Recipe By By Gabe Garcia, Head Chef Of Tierra Sur, Oxnard, California

FARM FRESH SALAD WITH HERB VINAIGRETTE

Here is a simple, beautiful spring salad that showcases each ingredient at its best.

Serves 6

  • 2 red beets, roasted and peeled
  • 1 cup honey
  • 1 cup distilled vinegar
  • 2 large carrots
  • ½ a baguette
  • olive oil, for brushing
  • 4 garlic cloves
  • 1 cup fennel fronds
  • 2 cleaned fennel bulbs
  • 2 candy-striped beets
  • 2 speckled trout lettuces
  • 1 green baby gems lettuce
  • oil, salt, and cracked pepper, to taste

HERBED VINAIGRETTE

  • 2 Tbsp chopped oregano
  • 4 Tbsp chopped parsley
  • 2 Tbsp honey
  • ¼ cup red wine vinegar
  • 1 tsp lemon zest
  • ¾ cup olive oil
  • salt and pepper, to taste

The day before, pickle two roasted and peeled beets in equal parts honey and distilled vinegar for five hours. Remove from pickling mixture and slice thinly. Peel carrots. Blanch in boiling salted water for 2 minutes, then shock in ice water. Shave the carrots into long ribbons using a vegetable peeler.
Cut the baguette into ¼-inch (½-cm) slices. Make a flavored oil by adding smashed garlic, fennel fronds, and salt to olive oil. Spread the oil over the bread and grill. To make the dressing: Combine fresh chopped oregano and parsley with honey, red wine vinegar, and lemon zest. While whisking slowly, add olive oil. Add salt and pepper to taste.

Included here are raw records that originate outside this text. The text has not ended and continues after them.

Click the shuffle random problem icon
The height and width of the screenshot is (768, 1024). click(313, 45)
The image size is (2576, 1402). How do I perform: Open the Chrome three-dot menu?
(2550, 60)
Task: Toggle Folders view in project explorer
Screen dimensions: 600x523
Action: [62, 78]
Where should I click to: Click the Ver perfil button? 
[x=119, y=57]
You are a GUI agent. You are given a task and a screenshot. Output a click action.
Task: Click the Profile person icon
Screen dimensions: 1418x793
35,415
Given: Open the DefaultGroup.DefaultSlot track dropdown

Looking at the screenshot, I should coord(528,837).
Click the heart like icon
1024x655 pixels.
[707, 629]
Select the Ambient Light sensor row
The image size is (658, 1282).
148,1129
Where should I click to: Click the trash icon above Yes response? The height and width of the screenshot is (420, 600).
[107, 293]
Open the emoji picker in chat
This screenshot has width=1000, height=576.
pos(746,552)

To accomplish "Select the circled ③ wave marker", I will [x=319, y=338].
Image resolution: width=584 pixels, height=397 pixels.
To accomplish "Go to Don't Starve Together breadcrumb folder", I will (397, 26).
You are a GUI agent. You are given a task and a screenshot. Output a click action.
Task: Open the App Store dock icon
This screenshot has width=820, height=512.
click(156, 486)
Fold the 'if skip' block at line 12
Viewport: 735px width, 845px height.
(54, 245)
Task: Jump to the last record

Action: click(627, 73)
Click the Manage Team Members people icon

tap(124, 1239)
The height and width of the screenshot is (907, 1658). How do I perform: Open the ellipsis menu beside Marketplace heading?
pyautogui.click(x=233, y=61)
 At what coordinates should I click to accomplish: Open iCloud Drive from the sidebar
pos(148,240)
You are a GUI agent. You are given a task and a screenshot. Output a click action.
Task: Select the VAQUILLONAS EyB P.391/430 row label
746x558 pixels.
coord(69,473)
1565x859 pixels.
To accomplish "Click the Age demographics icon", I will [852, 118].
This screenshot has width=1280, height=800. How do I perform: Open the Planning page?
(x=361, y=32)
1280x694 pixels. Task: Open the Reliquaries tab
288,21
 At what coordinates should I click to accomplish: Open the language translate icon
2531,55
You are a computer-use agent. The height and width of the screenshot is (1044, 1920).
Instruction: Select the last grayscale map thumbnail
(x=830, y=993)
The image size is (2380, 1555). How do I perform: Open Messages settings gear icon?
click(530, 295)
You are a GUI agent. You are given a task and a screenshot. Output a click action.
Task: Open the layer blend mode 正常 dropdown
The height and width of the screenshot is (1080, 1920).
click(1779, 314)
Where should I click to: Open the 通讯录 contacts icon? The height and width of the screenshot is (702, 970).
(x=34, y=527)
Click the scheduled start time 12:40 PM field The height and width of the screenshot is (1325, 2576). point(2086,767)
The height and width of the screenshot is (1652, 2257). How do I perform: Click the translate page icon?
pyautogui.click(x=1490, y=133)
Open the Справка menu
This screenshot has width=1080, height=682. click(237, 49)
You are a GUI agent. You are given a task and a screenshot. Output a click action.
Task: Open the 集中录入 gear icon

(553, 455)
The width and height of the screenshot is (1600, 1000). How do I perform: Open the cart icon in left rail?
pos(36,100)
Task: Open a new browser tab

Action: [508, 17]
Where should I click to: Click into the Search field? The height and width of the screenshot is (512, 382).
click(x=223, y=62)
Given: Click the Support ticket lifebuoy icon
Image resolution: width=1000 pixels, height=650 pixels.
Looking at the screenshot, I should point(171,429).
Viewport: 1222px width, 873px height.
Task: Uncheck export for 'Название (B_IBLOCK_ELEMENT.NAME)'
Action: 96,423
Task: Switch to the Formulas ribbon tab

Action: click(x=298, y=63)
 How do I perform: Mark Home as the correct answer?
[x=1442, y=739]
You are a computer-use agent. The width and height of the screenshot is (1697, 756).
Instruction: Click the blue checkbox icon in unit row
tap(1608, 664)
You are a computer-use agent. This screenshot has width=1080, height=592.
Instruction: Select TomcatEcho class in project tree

To assemble: Using a mandoline, thinly slice the fennel and candy-striped beets. Cut the core and pull apart the lettuce heads into leaves. Place the leaves in a bowl and season them with oil, salt, and cracked pepper. Plate with the pickled beets, lettuce leaves, herbed bread, carrot ribbons, shaved fennel, and
candy beets, and the herbed vinaigrette.